PostPosted: Tue May 25, 2010 9:37 pm
by huelsingbroad
nouthetic counseling is not psychology based, it is bible based.
it states that ALL problems dealing with life and godliness can be solved in the word of God.
it plainly gives u a course of action and action plan to change your life in a relatively short order.
y? because God knows and wants you to know how to fix it.
if ur car broke down who would know how to fix it better than the ppl who designed and built it?
gateway biblical counseling centers offer free bible-based counseling that will change your life through the power of God's holy scriptures and your marriage(if u follow the action plan) will be better than it ever was

PostPosted: Wed May 26, 2010 6:49 am
by Dora
Right now the goal of the day may not be much more than to just put one foot in front of the other and carry on.

That doesn't mean life will be this way forever. Just for a season.

You sound like you are doing everything you can to stay afloat of this trouble.

There's a chart in the counseling steps. I'd like to suggest you print it and think about the 10 goals you'd like to put on this chart. It will help you to see you've accomplished more than just living and breathing. :)

If you need help finding this let me know.

Hang in there. I'm praying for you. *Pray*

chart

PostPosted: Fri May 28, 2010 10:22 pm
by Guest
hi pine, where do i find that chart is it in the 14 days counseling program? thanks.

PostPosted: Fri May 28, 2010 10:31 pm
by Dora
Here you go sis, the chart is found in day 6 of the counseling.

http://www.christianityoasis.com/CCCC/StepSix.htm

Have you done the counseling? I've done it a few times. It's awesome. Even going back to refresh on a day here or there is wonderful.
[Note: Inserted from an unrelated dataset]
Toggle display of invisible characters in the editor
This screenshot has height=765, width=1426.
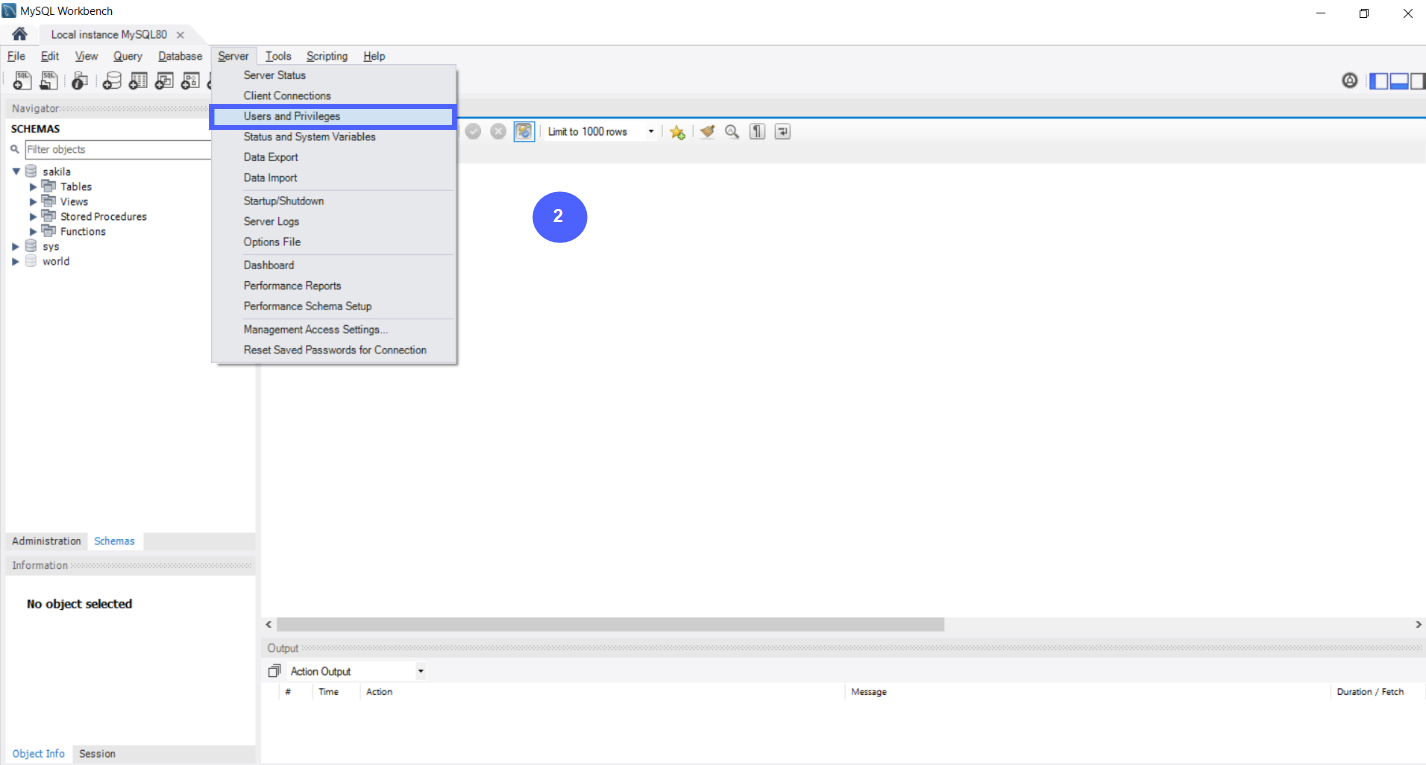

Highly recommend it.

God bless and keep you.

couseling

PostPosted: Sun May 30, 2010 11:22 am
by Guest
i just started the 14 day counseling program. i did this before but for some reason it didn't get to me. so am trying again for the second time. am on step 2 now and trying to focus my heart and soul when i read it. no music no tv on the background, just me and my laptop.

PostPosted: Sun May 30, 2010 1:58 pm
by mlg
Why don't you journal in the counseling forum this time maloualdick...that is a big part of the counseling steps...the support and encouragement and thoughts from others. Maybe it didn't work last time because you needed to be more open and honest with yourself.